**How to complete this task**
Lines from the one containing "Open the three-dot more options menu" through the final line of the records below are needed, copied exactly, with no pictures.

━━━ Exercise material ━━━

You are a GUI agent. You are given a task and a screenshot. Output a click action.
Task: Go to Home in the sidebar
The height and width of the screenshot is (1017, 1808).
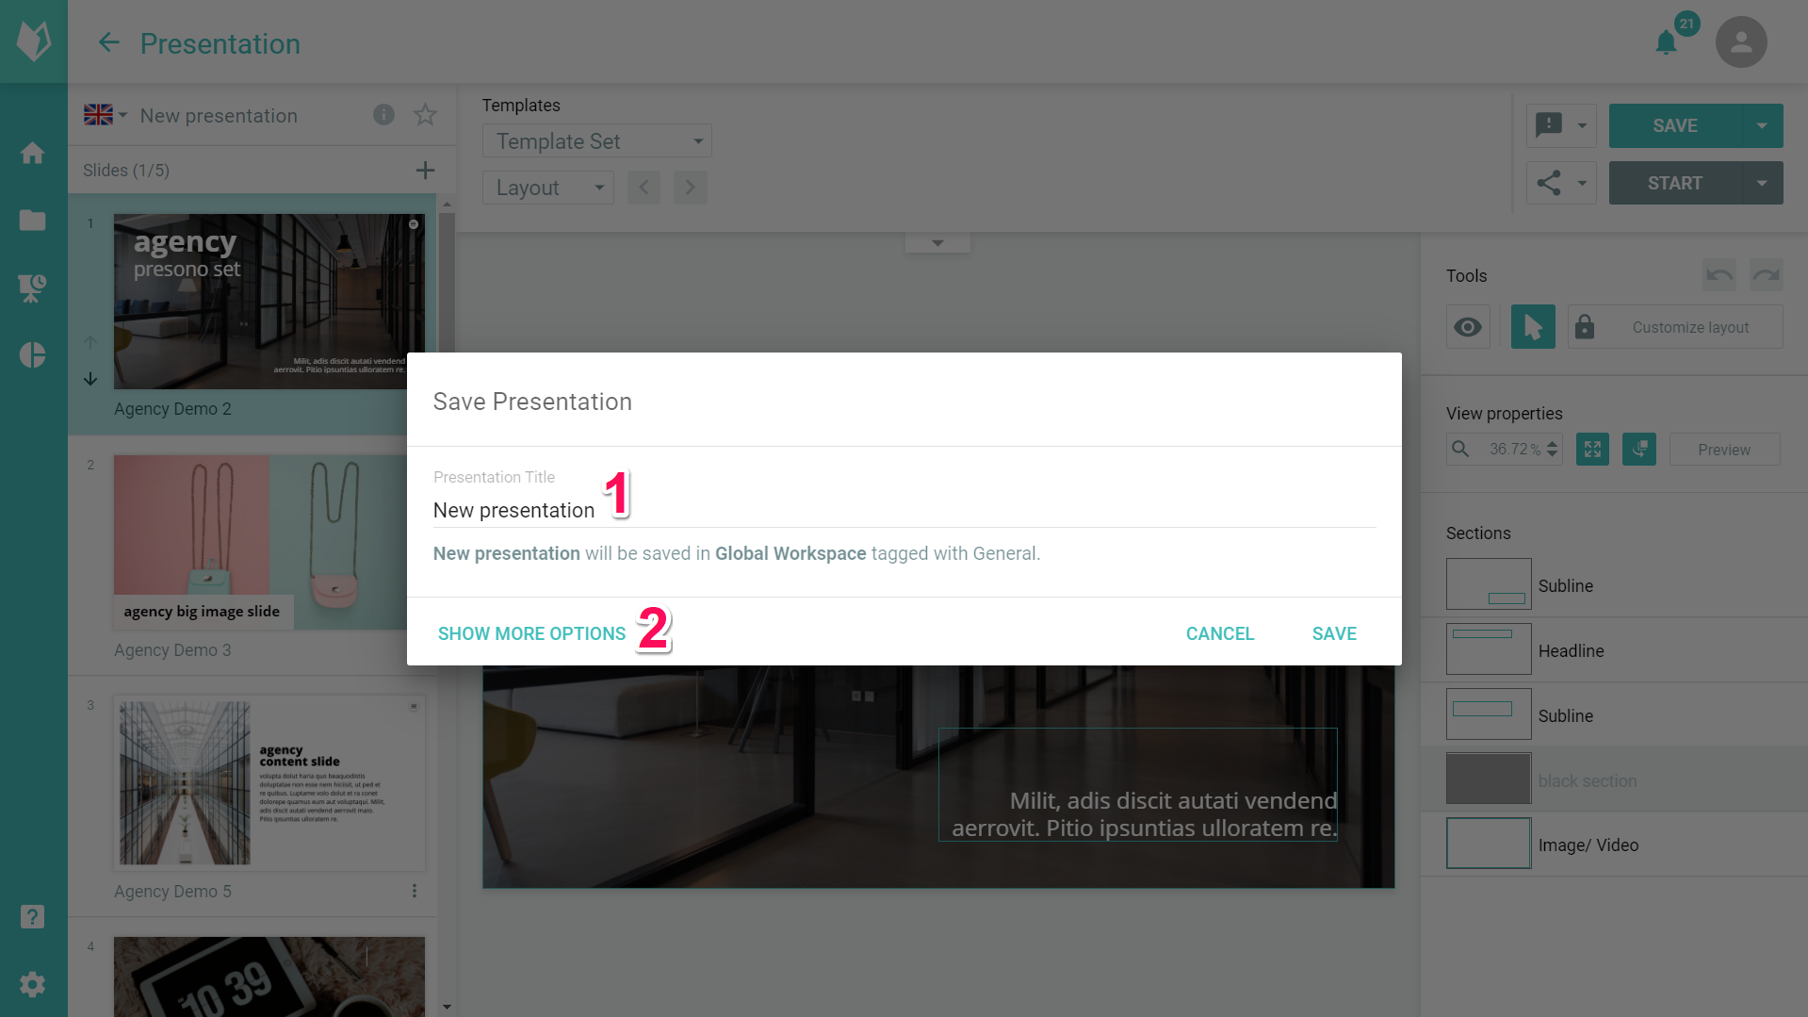pyautogui.click(x=33, y=154)

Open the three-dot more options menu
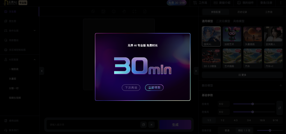[281, 3]
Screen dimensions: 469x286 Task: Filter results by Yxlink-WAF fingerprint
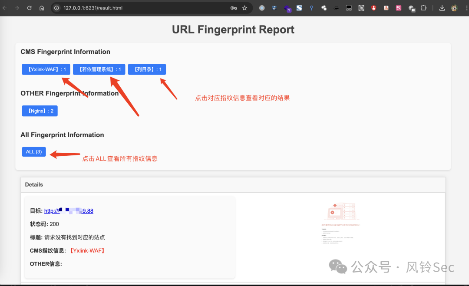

━━━

**Answer**
Open the three-dot more options menu
[281, 3]
Screen dimensions: 469x286 Task: Filter results by Yxlink-WAF fingerprint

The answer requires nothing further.